WRITTEN TASK -> Extract every line from the items below that contains the word "should".

[Records of locating words and elements]

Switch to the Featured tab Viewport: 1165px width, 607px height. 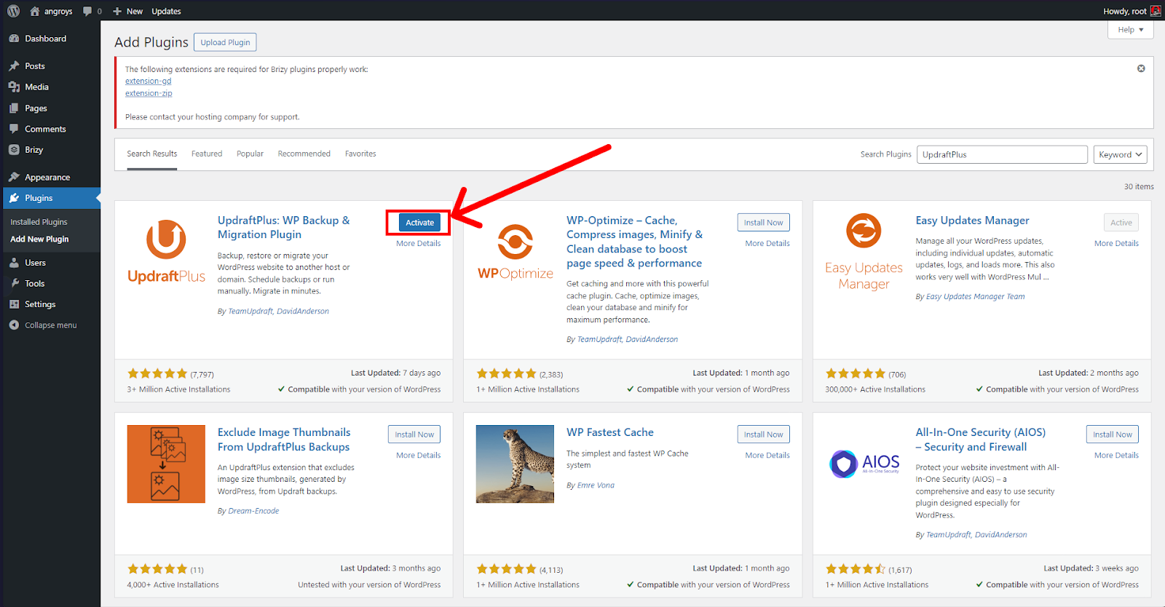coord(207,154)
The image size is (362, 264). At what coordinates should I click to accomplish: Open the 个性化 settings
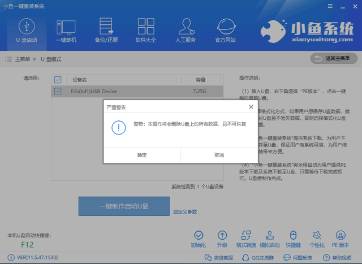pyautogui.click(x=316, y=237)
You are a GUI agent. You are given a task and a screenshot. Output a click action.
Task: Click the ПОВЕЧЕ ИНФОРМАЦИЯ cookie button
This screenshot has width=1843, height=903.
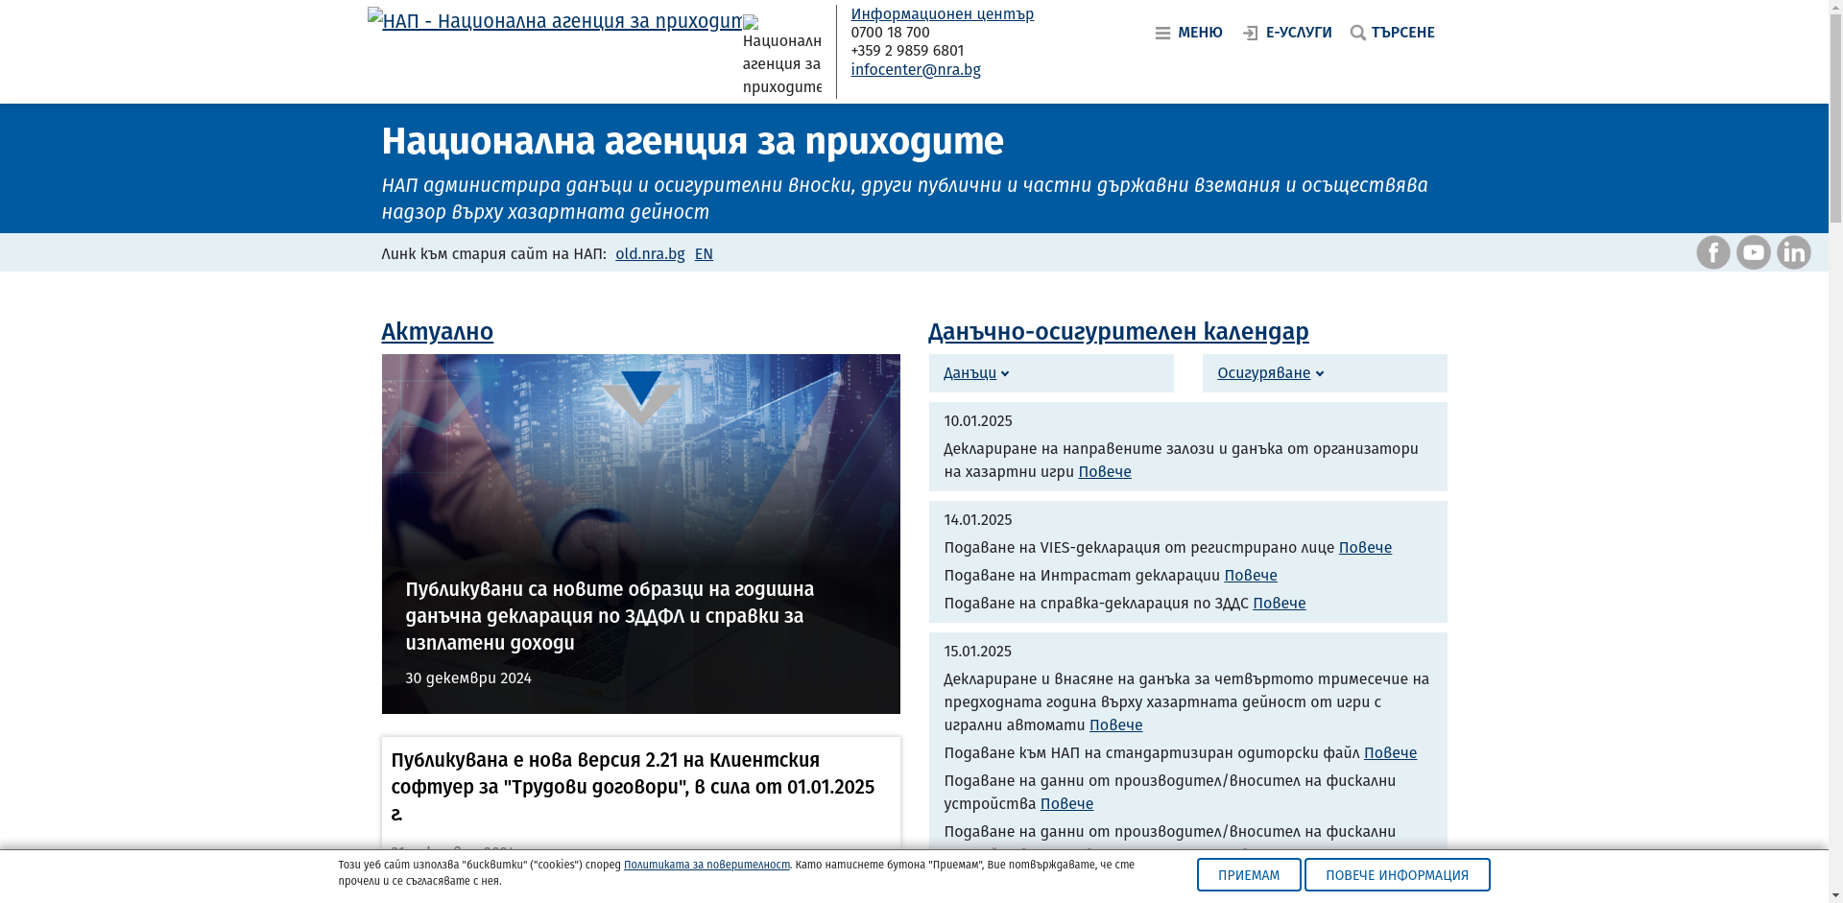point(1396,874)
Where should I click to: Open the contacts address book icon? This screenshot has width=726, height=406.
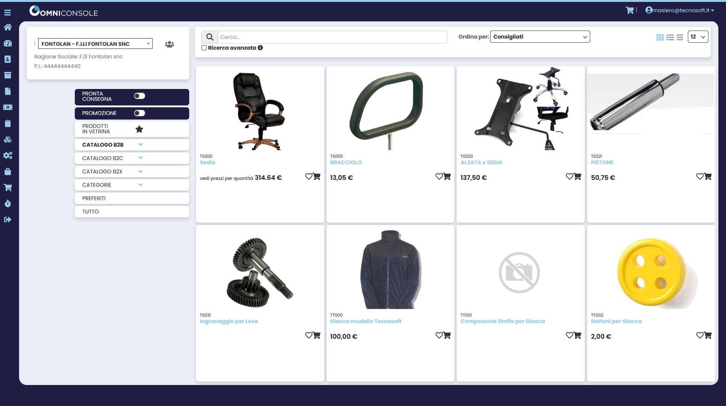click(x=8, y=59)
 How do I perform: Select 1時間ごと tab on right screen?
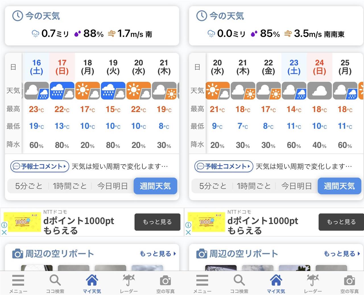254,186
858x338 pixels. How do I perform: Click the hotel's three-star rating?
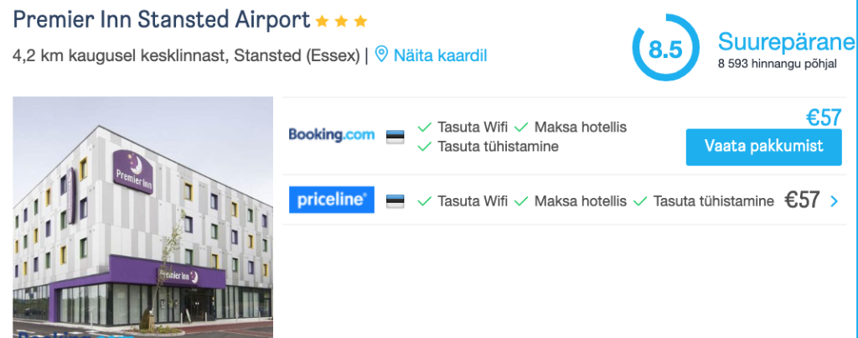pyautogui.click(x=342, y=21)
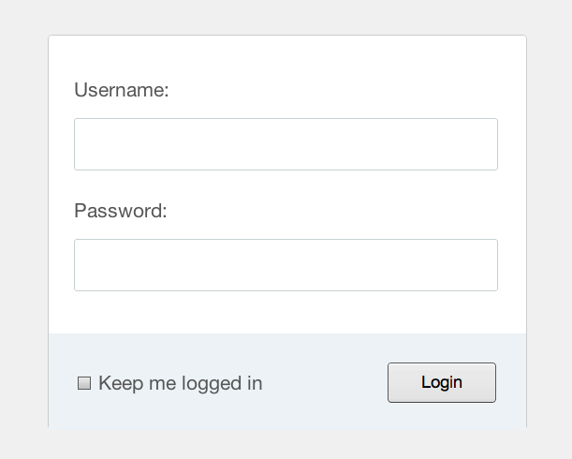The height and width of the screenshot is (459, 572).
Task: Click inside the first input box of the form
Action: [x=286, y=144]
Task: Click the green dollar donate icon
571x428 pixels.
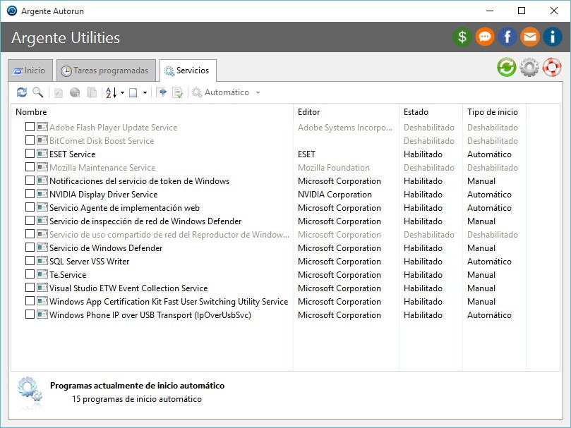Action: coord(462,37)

---

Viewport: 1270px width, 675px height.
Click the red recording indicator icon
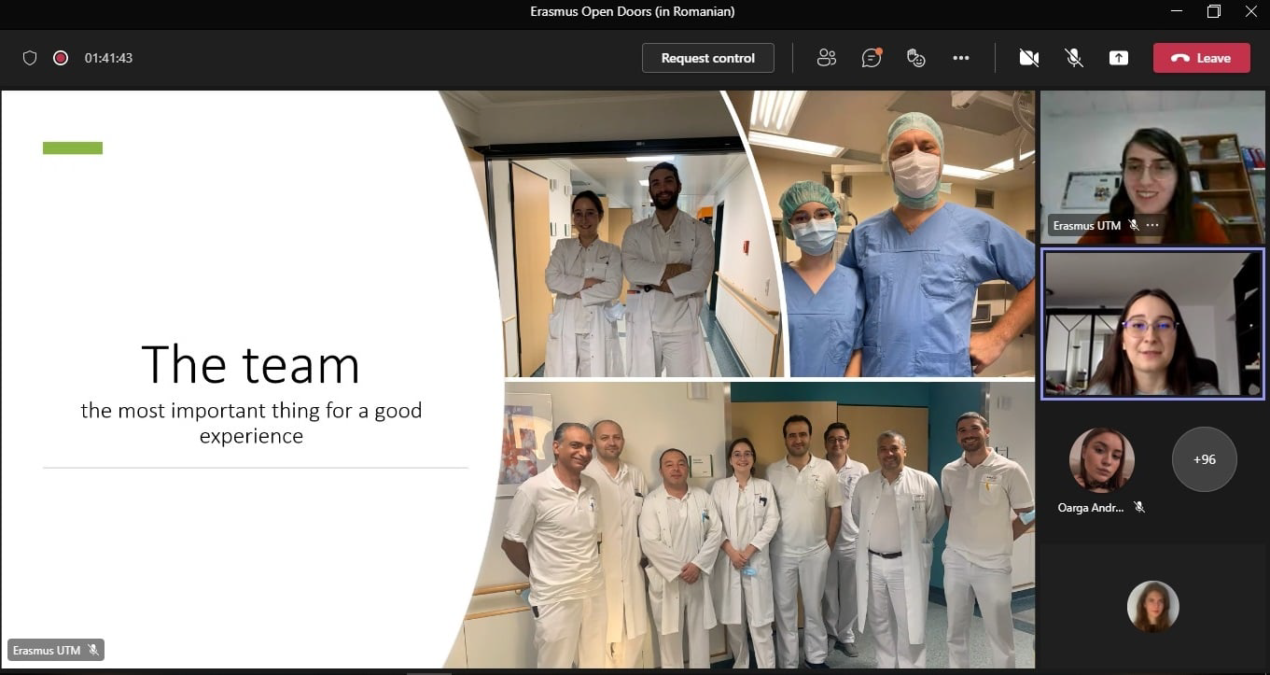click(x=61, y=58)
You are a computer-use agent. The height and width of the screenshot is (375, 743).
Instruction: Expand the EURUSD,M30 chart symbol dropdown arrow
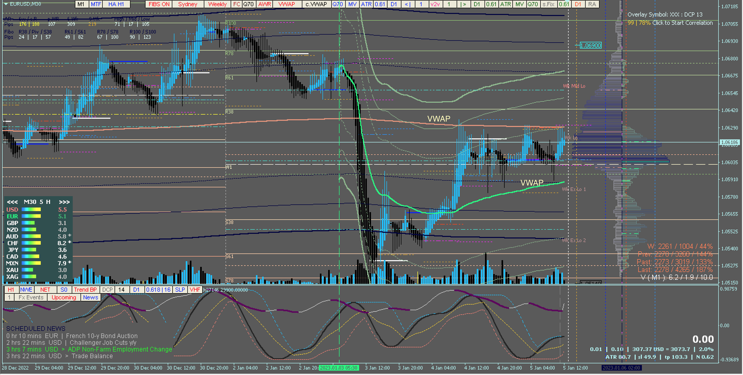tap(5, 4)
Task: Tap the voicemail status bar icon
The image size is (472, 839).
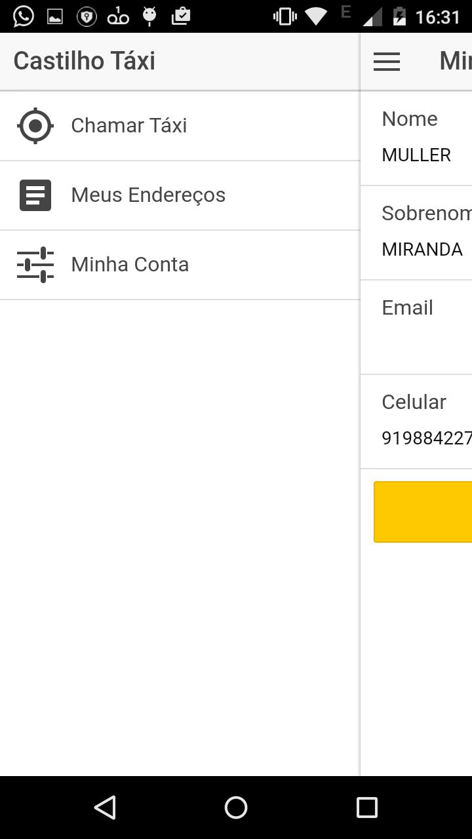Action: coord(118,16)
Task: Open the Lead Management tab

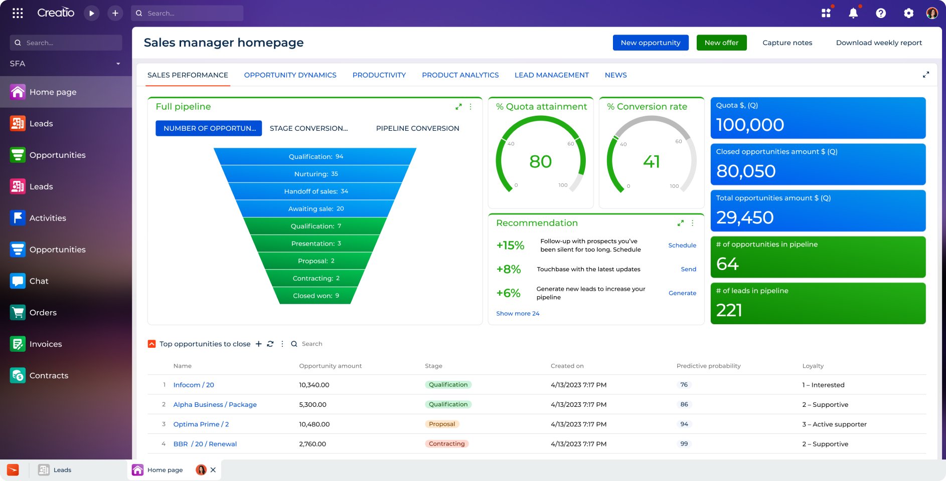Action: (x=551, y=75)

--

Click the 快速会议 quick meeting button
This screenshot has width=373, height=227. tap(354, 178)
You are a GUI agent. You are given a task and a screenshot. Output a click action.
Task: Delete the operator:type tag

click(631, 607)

COMPLETED TASK ->
The image size is (362, 264). At what coordinates should I click to accomplish: Open the 个性化 settings
Where should I click to: Open the contacts address book icon? This screenshot has width=726, height=406.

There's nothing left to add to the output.